All lines from the one containing "Twitter (24, 2400)" down to the one containing "Privacy Policy (22, 2295)", both ends included, are to be given again exactly; omit the rest of the listing below.

┄┄┄┄┄┄┄┄┄┄

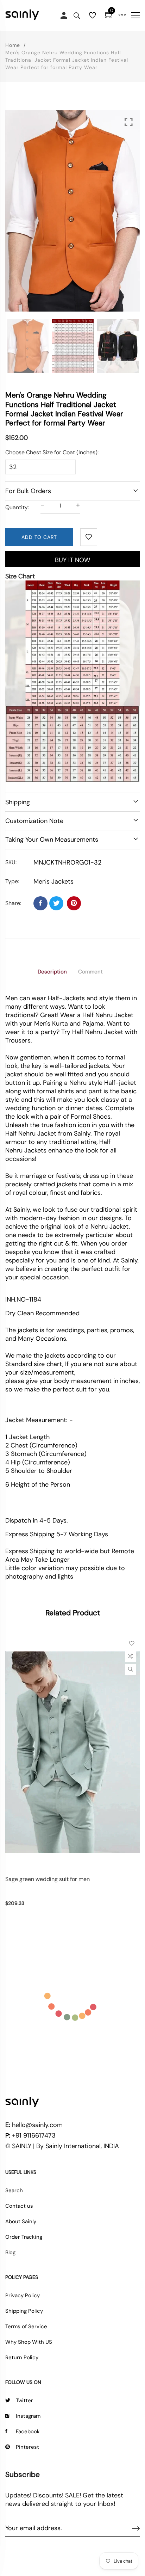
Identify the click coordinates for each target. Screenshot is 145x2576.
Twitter (24, 2400)
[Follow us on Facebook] (40, 903)
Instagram (28, 2416)
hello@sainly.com (37, 2125)
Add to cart (39, 537)
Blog (10, 2252)
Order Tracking (23, 2236)
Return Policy (21, 2357)
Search (14, 2190)
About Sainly (20, 2221)
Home (12, 45)
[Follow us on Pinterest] (74, 903)
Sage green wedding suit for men (47, 1879)
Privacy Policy (22, 2295)
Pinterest (27, 2447)
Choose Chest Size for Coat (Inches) (51, 452)
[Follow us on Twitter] (56, 903)
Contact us (19, 2205)
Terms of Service (26, 2326)
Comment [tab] (90, 971)
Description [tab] (52, 971)
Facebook (28, 2431)
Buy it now (72, 560)
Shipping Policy (24, 2310)
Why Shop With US (28, 2342)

┄┄┄┄┄┄┄┄┄┄

Solution to the problem:
Twitter (24, 2400)
[Follow us on Facebook] (40, 903)
Instagram (28, 2416)
hello@sainly.com (37, 2125)
Add to cart (39, 537)
Blog (10, 2252)
Order Tracking (23, 2236)
Return Policy (21, 2357)
Search (14, 2190)
About Sainly (20, 2221)
Home (12, 45)
[Follow us on Pinterest] (74, 903)
Sage green wedding suit for men (47, 1879)
Privacy Policy (22, 2295)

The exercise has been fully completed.